No mesmo sentido escreveu Damásio (ob. cit., p. 104): "Beneficiário que, durante o período de prova, vem a ser processado por outro crime (…). A revogação é obrigatória." Ressalvou, todavia, que "esse fato deveria consistir causa de prorrogação do período de prova…" Evidentemente, quando disse "deveria consistir", quis referir-se a nova disposição legal.
A prevalecer o entendimento de que é possível conceder o benefício a quem tenha contra si processo em andamento, estaria o § 3º do artigo 89 fadado a tornar-se letra morta. A lei não tem palavras inúteis.
Prosseguindo, e apenas para argumentar, suponha-se que alguém pratique um furto simples e, na ocasião azada, seja determinada a suspensão do processo. Depois, pratica outros dois, três, quatro delitos que permitam, em tese, a suspensão. Será, sim, presumido inocente no curso de todos os processos. Mas seria razoável que em todas as vezes seja o curso da ação sobrestado? Em caso positivo, mantida a suspensão, quando se daria a condenação definitiva a ensejar a revogação? Seria preciso esperar que pratique uma outra infração, cuja pena inviabilize a suspensão? E o direito do Estado que, na sede da persecução penal, age em nome da sociedade, contra o possível criminoso?!
Dispôs a lei que seria impossível a suspensão condicional do processo quando o réu estivesse respondendo a processo penal por crime, e também impôs sua obrigatória revogação caso viesse a ser processado durante o período de prova. Não quis tratá-lo por culpado. Também não quis consagrar a impunidade.
E tampouco pretendeu atribuir tarefa ao magistrado, como já se disse alhures: "A existência de outro processo em curso, destarte, levará o juiz a um exame mais aprofundado das chamadas condições judiciais (culpabilidade, conduta social, personalidade, motivos, etc.), mas por si só não pode ser obstáculo à suspensão do processo. Em virtude de um juízo negativo (fundamentado) das condições judiciais torna-se possível o indeferimento da mencionada via alternativa. Tal não poderá ocorrer, no entanto, com a invocação 'seca' da existência de processo em curso" (Luiz Flávio, ob. e p. cit; Ada Pellegrini et allia, ob. e p. cit.).

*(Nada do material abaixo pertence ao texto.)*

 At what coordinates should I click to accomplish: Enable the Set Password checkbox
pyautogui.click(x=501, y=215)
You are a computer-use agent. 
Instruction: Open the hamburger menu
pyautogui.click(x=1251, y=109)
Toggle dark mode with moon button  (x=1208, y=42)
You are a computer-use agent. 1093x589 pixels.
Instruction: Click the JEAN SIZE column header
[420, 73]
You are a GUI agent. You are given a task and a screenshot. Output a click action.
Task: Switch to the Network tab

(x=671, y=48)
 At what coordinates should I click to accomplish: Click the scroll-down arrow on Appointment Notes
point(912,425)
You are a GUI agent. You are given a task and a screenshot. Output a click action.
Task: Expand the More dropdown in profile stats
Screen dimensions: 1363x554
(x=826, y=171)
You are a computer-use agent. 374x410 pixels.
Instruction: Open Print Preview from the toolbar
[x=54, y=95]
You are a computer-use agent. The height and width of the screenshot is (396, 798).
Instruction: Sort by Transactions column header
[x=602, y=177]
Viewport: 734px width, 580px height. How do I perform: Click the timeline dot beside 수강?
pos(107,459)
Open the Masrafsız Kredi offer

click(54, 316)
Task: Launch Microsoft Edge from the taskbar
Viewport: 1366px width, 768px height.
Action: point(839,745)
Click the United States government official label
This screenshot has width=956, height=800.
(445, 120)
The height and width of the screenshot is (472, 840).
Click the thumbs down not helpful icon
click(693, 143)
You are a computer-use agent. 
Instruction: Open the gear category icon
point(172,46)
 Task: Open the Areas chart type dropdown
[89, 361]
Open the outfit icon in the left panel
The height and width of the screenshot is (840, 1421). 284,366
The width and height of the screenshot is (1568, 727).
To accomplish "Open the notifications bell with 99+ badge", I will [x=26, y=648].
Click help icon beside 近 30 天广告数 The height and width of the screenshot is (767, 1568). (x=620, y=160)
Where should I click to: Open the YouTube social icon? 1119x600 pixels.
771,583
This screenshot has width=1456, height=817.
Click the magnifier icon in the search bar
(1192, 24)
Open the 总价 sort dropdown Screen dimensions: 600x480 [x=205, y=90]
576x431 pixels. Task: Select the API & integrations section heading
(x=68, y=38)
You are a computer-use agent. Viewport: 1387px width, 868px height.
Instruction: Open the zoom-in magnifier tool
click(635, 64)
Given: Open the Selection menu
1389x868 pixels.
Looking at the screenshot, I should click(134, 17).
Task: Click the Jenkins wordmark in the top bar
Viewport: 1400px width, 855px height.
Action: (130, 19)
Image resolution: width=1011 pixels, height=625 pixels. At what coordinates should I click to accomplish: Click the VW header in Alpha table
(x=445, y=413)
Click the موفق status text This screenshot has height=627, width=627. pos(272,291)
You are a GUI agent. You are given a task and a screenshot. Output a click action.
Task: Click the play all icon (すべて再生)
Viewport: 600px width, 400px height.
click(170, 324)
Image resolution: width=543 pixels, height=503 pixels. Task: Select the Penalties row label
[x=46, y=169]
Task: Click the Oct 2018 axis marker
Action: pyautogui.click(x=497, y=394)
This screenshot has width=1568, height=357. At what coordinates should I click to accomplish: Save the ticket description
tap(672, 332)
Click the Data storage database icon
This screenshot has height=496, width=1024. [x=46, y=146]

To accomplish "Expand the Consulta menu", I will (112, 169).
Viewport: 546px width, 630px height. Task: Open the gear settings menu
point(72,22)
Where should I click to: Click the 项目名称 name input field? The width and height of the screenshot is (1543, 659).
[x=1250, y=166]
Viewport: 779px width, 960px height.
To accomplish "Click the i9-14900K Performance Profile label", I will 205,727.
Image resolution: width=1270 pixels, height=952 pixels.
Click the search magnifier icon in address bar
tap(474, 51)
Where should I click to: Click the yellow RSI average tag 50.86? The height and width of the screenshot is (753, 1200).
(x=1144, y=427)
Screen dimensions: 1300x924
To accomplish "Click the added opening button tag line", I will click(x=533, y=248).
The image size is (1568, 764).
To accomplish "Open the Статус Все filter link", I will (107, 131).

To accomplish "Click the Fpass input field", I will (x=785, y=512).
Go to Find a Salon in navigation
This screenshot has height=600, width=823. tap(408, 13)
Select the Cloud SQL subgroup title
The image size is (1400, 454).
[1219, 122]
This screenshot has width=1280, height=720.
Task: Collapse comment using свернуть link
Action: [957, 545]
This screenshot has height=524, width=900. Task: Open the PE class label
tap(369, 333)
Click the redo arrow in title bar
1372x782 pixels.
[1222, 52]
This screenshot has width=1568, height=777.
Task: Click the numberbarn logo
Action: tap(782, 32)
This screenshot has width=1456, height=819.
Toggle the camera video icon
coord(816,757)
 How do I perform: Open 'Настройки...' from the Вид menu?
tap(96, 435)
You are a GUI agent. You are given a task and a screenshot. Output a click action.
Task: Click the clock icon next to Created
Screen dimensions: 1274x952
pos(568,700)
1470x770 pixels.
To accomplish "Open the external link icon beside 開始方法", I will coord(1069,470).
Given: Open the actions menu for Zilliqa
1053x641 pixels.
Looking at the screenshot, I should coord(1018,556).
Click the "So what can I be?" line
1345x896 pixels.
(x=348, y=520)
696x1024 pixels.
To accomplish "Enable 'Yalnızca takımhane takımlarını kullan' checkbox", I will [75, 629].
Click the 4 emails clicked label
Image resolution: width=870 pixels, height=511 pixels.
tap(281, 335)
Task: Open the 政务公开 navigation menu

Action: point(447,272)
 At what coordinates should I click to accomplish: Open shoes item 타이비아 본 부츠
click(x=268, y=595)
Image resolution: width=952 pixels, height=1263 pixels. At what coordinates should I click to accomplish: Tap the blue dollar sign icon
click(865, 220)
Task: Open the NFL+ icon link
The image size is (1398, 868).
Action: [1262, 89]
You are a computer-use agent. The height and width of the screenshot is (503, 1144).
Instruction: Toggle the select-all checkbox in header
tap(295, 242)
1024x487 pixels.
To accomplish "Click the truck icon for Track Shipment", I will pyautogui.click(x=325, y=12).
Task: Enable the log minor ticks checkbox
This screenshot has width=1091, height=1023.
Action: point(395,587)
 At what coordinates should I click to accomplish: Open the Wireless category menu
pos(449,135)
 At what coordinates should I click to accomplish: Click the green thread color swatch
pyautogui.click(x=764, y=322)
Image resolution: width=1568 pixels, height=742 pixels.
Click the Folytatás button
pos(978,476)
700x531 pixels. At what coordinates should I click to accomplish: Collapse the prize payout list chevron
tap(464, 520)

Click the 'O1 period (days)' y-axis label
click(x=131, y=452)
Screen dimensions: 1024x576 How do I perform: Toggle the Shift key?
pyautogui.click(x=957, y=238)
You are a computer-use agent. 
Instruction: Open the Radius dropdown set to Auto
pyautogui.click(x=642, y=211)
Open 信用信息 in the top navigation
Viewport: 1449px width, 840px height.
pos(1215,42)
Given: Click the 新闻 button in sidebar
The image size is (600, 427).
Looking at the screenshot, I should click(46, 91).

A exegese é imperfeita, concessa venia.
A um, porque a lei faz melhor opção quando escolhe critério objetivo para a concessão ou denegação do benefício que estatui.
A dois, porque os aspectos ligados à culpabilidade, os motivos, etc., ou seja, ao sujeito, são condições judiciais, a serem avaliadas cumulativamente com aquelas de caráter objetivo.
A três, porque o exame judicial é sempre cuidadoso, e invocação da lei, como fundamento de decidir, jamais se pode chamar, em tom depreciativo, de "seca". Quando o pretor decide, é porque já dissecou a norma e se aprofundou, quantum suficcit, nos fatos relevantes.
Concluo, sub censura, ser inteiramente adequada às normas e princípios constitucionais a exigência de que o réu, para ver suspenso o curso do processo penal, não tenha contra si instaurada outra ação por crime. Também não é contrária à Magna Carta a causa obrigatória de revogação, na hipótese de vir o acusado a ser processado por outro crime.
Cyrilo Luciano Gomes Junior, Promotor de justiça.
GOMES JUNIOR, Cyrilo Luciano. Suspensäo condicional do processo e presunção de inocência: constitucionalidade do requisito objetivo. Boletim IBCCRIM. São Paulo, n.46, p. 04, set. 1996.